The fact that SVG, MIDI and other formats are blocked is getting really annoying. People complain about it over and over, and it's a bad situation also regarding the fact that the GFDL calls for the "transparent source" of a document.
As I understand it those formats are blocked because MSIE interprets everything as HTML that *looks* like HTML. It was then stated that in order to circumvent this, a varifyer would have to be written for all formats. I do not understand why this is so, and I would like to suggest a simple solution:
* when a file is uploaded, run "file -bi" against that file and remember the output, which is (a pretty good guess of) the mime-type of the file. * if the mime type is "text/html", refuse the upload. * if the mime type is a forbidden format (exe, etc), refuse the upload.
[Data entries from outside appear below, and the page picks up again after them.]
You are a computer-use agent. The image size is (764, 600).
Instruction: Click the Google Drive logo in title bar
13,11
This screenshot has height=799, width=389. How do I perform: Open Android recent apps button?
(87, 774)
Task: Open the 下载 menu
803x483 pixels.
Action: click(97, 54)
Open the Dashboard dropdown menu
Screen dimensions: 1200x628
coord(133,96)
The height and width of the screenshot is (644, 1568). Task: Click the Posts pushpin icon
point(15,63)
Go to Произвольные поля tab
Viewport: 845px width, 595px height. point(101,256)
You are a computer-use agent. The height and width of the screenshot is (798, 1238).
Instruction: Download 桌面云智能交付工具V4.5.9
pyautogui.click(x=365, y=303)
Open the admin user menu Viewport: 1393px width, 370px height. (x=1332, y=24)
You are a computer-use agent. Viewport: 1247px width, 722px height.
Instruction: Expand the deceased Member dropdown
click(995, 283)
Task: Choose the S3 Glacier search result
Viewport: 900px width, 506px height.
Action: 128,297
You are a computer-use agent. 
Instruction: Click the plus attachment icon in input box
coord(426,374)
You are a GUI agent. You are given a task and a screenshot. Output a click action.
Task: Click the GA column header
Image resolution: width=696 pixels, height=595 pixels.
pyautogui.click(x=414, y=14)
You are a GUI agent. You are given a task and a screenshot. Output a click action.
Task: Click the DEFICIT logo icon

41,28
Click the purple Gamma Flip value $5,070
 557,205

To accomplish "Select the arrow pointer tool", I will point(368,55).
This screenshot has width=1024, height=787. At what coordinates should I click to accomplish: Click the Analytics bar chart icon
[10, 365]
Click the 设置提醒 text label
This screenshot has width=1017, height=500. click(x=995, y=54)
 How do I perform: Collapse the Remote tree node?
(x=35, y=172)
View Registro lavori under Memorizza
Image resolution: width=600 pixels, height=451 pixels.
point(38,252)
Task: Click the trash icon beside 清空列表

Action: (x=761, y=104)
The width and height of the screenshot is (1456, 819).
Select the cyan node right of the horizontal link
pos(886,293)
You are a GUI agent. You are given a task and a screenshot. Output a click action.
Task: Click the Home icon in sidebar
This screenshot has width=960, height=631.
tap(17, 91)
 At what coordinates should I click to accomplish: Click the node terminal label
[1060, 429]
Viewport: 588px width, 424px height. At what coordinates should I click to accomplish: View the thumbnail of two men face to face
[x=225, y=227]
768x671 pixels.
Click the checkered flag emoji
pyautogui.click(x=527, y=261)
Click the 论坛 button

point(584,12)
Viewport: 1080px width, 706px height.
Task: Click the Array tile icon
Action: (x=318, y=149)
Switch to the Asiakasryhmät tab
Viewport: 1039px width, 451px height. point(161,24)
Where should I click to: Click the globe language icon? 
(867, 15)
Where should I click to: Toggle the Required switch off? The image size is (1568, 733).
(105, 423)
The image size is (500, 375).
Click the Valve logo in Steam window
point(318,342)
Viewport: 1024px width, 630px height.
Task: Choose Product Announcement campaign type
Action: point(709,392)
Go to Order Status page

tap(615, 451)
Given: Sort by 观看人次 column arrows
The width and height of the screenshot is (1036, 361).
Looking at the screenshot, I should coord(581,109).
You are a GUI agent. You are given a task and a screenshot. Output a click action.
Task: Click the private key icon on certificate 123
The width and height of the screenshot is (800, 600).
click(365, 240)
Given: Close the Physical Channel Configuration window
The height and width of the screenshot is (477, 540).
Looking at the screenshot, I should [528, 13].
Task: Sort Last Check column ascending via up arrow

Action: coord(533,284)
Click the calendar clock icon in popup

That should be enough. If you want to be picky about the files type, also do the following:
* have a map of mime-types-to-file-extensions. Look up the mime-type returned by file in that table. If it mismatches the file extension, warn about it and refuse to upload. Skip the test if the mime-type is not in the table.
If we are concerned about viruses in general, why not run a virus scanner against every uploaded files? Uploads are not the frequent, CPU should be able to cope with that.
BTW: may I also suggest to convert the file-extensions to lowercase in the same step the " "-to-"_" conversion happens? That would be great...
Please excuse me if this was all a pile of rubbish based on a misunderstanding - just point it out. Furthermore, i'm willing to write a routine that does the above, or anything else neccessary, provided i do not have to dig deep into the Mediawiki-code. Just tell me the specs of the function, and i'll post it here.